- _TASK REQUIREMENTS_:
Reproduce every one of the following entries word for word, keeping each on its own line.

<<<<

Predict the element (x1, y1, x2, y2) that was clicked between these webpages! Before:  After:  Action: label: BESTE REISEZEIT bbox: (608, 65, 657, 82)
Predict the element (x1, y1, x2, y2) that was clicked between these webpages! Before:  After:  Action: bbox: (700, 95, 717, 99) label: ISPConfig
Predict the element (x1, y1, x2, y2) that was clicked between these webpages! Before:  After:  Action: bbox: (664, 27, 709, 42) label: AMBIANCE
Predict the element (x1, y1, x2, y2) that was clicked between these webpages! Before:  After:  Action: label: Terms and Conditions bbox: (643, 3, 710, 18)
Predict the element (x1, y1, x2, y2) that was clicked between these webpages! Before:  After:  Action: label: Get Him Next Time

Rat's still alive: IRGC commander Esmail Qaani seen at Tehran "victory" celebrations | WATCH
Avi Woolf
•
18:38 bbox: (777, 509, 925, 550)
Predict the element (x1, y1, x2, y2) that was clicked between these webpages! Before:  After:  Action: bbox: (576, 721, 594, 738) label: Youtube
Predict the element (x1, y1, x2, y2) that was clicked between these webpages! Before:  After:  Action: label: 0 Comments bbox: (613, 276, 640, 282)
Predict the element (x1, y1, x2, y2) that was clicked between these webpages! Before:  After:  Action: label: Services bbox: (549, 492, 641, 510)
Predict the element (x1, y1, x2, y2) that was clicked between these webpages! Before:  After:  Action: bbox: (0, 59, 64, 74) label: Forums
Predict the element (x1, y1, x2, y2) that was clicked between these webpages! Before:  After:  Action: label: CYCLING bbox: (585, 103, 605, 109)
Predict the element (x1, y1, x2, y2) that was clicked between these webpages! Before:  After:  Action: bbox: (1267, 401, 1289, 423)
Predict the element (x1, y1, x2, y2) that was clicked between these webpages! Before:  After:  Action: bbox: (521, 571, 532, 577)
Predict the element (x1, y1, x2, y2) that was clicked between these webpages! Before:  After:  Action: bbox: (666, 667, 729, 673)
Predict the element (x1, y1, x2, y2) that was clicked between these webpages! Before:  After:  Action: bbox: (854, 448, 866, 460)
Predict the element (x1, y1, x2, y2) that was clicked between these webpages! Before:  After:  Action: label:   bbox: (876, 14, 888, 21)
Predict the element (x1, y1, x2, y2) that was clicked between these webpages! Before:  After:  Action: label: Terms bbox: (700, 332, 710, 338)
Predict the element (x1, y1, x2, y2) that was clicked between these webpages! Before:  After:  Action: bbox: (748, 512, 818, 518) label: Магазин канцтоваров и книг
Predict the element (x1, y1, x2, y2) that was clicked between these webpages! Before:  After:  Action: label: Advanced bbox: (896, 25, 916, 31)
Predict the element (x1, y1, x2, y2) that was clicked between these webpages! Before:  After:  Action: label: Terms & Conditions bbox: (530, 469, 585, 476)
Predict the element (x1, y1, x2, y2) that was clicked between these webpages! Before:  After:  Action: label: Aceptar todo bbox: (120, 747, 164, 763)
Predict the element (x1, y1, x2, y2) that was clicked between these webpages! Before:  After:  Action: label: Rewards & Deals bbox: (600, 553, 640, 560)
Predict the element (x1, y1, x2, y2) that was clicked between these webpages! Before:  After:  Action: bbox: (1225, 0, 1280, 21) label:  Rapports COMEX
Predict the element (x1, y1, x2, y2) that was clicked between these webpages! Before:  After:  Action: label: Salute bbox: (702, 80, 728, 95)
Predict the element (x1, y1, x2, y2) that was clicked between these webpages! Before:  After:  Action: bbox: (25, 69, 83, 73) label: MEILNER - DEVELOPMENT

>>>>

- _FULL OUTPUT_:
Predict the element (x1, y1, x2, y2) that was clicked between these webpages! Before:  After:  Action: label: BESTE REISEZEIT bbox: (608, 65, 657, 82)
Predict the element (x1, y1, x2, y2) that was clicked between these webpages! Before:  After:  Action: bbox: (700, 95, 717, 99) label: ISPConfig
Predict the element (x1, y1, x2, y2) that was clicked between these webpages! Before:  After:  Action: bbox: (664, 27, 709, 42) label: AMBIANCE
Predict the element (x1, y1, x2, y2) that was clicked between these webpages! Before:  After:  Action: label: Terms and Conditions bbox: (643, 3, 710, 18)
Predict the element (x1, y1, x2, y2) that was clicked between these webpages! Before:  After:  Action: label: Get Him Next Time

Rat's still alive: IRGC commander Esmail Qaani seen at Tehran "victory" celebrations | WATCH
Avi Woolf
•
18:38 bbox: (777, 509, 925, 550)
Predict the element (x1, y1, x2, y2) that was clicked between these webpages! Before:  After:  Action: bbox: (576, 721, 594, 738) label: Youtube
Predict the element (x1, y1, x2, y2) that was clicked between these webpages! Before:  After:  Action: label: 0 Comments bbox: (613, 276, 640, 282)
Predict the element (x1, y1, x2, y2) that was clicked between these webpages! Before:  After:  Action: label: Services bbox: (549, 492, 641, 510)
Predict the element (x1, y1, x2, y2) that was clicked between these webpages! Before:  After:  Action: bbox: (0, 59, 64, 74) label: Forums
Predict the element (x1, y1, x2, y2) that was clicked between these webpages! Before:  After:  Action: label: CYCLING bbox: (585, 103, 605, 109)
Predict the element (x1, y1, x2, y2) that was clicked between these webpages! Before:  After:  Action: bbox: (1267, 401, 1289, 423)
Predict the element (x1, y1, x2, y2) that was clicked between these webpages! Before:  After:  Action: bbox: (521, 571, 532, 577)
Predict the element (x1, y1, x2, y2) that was clicked between these webpages! Before:  After:  Action: bbox: (666, 667, 729, 673)
Predict the element (x1, y1, x2, y2) that was clicked between these webpages! Before:  After:  Action: bbox: (854, 448, 866, 460)
Predict the element (x1, y1, x2, y2) that was clicked between these webpages! Before:  After:  Action: label:   bbox: (876, 14, 888, 21)
Predict the element (x1, y1, x2, y2) that was clicked between these webpages! Before:  After:  Action: label: Terms bbox: (700, 332, 710, 338)
Predict the element (x1, y1, x2, y2) that was clicked between these webpages! Before:  After:  Action: bbox: (748, 512, 818, 518) label: Магазин канцтоваров и книг
Predict the element (x1, y1, x2, y2) that was clicked between these webpages! Before:  After:  Action: label: Advanced bbox: (896, 25, 916, 31)
Predict the element (x1, y1, x2, y2) that was clicked between these webpages! Before:  After:  Action: label: Terms & Conditions bbox: (530, 469, 585, 476)
Predict the element (x1, y1, x2, y2) that was clicked between these webpages! Before:  After:  Action: label: Aceptar todo bbox: (120, 747, 164, 763)
Predict the element (x1, y1, x2, y2) that was clicked between these webpages! Before:  After:  Action: label: Rewards & Deals bbox: (600, 553, 640, 560)
Predict the element (x1, y1, x2, y2) that was clicked between these webpages! Before:  After:  Action: bbox: (1225, 0, 1280, 21) label:  Rapports COMEX
Predict the element (x1, y1, x2, y2) that was clicked between these webpages! Before:  After:  Action: label: Salute bbox: (702, 80, 728, 95)
Predict the element (x1, y1, x2, y2) that was clicked between these webpages! Before:  After:  Action: bbox: (25, 69, 83, 73) label: MEILNER - DEVELOPMENT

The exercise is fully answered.